- **WHAT THIS TASK INVOLVES**
Look through the records below, and whenever a line contains "computer", copy it.

- **RECORDS TO USE**
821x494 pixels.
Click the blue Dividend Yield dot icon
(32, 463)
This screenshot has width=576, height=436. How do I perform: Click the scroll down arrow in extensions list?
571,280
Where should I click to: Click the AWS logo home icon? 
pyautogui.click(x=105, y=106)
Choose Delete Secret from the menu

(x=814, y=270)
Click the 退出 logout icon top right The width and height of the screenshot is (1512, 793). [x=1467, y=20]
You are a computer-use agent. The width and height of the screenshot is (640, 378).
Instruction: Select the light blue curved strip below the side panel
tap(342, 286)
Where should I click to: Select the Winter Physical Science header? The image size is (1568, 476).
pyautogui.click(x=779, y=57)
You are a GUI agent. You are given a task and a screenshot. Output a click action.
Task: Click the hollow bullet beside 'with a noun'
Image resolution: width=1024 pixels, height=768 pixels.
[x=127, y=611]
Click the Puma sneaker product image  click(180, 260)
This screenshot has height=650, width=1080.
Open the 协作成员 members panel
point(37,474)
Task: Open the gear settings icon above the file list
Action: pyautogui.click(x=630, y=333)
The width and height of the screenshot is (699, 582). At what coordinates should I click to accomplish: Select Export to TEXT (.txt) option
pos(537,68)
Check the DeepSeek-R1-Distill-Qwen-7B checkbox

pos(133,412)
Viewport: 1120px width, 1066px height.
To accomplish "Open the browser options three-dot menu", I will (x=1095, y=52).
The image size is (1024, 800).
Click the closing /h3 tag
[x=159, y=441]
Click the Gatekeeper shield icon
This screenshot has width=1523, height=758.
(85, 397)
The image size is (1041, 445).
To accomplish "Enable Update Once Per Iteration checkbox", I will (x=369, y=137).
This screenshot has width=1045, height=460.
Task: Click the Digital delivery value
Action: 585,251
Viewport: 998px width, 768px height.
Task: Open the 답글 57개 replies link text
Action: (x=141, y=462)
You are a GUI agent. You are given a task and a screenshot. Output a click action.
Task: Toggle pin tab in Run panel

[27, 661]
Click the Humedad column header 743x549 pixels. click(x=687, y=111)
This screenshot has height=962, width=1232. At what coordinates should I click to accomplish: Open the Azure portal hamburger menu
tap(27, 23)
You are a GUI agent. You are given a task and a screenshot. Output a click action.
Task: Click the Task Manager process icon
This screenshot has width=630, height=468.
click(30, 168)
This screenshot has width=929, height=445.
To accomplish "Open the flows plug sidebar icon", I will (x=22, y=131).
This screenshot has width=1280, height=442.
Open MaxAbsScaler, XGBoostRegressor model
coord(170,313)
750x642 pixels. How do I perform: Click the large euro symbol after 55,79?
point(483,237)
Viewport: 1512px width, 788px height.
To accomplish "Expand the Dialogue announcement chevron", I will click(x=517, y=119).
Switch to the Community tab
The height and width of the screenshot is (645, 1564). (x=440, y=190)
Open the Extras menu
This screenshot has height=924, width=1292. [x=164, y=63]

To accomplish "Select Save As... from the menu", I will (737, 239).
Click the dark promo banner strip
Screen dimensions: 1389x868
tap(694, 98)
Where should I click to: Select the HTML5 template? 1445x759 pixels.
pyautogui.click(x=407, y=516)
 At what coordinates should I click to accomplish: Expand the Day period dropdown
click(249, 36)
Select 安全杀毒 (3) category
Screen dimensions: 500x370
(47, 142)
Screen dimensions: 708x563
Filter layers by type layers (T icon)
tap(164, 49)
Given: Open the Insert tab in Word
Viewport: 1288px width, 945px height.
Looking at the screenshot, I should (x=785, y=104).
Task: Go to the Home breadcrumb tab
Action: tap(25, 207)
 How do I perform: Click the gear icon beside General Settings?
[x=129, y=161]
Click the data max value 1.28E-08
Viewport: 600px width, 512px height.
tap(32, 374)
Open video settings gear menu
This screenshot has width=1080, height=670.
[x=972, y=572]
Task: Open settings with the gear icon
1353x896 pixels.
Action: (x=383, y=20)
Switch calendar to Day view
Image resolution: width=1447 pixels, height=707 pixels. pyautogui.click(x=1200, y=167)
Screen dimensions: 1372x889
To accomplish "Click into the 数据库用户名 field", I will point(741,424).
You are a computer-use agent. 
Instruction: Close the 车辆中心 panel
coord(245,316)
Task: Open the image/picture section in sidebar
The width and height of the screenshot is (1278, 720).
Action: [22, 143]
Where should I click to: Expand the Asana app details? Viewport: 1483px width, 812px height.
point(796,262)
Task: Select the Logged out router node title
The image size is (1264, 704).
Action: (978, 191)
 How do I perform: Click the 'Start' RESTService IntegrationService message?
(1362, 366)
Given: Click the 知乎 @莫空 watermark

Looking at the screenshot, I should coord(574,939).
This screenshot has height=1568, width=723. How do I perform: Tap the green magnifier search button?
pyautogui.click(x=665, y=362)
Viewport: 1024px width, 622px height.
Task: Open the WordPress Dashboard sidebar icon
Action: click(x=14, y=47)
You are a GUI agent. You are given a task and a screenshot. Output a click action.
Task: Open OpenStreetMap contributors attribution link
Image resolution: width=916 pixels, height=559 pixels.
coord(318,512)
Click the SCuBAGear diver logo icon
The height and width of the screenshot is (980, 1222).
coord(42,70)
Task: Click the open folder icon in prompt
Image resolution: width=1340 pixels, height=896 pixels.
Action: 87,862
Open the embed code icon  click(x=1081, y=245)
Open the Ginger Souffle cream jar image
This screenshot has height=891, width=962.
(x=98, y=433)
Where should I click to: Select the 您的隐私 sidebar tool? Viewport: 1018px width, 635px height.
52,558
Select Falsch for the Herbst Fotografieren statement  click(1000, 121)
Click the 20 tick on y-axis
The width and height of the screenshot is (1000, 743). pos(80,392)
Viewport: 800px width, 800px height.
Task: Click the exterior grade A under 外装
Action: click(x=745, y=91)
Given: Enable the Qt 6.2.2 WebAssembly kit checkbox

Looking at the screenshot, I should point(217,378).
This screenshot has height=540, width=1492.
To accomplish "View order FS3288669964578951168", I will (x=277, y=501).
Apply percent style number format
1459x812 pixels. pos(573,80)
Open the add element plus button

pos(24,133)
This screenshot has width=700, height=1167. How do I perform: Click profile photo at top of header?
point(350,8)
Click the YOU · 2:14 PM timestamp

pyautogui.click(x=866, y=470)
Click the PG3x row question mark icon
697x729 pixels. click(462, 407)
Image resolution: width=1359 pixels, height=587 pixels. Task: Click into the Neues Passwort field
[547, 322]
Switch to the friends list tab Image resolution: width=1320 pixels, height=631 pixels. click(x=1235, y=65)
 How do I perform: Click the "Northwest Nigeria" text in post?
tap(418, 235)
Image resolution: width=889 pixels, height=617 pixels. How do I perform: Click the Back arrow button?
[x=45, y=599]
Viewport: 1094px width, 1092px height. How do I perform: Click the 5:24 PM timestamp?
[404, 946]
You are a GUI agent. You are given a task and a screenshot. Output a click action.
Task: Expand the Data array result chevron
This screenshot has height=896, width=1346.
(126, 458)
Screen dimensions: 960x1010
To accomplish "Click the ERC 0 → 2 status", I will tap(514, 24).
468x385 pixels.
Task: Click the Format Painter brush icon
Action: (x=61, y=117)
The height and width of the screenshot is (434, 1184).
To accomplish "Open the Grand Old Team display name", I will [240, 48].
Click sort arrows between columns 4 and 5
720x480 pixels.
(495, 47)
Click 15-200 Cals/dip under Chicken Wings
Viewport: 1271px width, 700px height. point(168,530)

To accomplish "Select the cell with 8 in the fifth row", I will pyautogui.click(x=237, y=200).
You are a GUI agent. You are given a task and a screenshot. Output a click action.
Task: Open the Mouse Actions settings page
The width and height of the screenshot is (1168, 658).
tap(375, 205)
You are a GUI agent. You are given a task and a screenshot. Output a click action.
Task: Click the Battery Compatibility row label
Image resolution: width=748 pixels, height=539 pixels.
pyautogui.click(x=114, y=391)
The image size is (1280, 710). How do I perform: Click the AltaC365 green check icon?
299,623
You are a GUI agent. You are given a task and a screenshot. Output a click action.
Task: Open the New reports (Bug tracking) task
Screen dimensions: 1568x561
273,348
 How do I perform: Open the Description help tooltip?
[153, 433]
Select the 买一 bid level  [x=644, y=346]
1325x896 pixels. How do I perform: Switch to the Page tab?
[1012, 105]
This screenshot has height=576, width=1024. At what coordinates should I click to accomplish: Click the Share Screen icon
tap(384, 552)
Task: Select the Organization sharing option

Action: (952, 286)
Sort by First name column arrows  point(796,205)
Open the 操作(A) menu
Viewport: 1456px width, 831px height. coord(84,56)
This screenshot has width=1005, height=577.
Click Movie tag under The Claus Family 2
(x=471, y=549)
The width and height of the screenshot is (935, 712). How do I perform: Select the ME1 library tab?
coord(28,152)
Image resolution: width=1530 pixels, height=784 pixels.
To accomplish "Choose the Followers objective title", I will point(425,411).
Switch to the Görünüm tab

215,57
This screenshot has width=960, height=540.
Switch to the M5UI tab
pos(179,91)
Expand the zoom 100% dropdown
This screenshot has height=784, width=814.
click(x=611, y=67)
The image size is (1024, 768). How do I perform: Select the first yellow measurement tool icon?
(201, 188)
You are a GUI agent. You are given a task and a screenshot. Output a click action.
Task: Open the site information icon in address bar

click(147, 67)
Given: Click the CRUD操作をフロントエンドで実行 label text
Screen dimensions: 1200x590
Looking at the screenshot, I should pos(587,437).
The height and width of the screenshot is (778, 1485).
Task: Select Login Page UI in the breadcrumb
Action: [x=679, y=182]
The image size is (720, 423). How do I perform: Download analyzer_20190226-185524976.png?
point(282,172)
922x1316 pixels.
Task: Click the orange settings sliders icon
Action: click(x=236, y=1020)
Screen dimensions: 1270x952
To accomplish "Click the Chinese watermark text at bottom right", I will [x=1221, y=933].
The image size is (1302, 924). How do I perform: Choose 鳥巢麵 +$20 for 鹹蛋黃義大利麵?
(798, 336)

- **EXERCISE RESPONSE**
You are a computer-use agent. The width and height of the screenshot is (640, 378).
You are a computer-use agent. 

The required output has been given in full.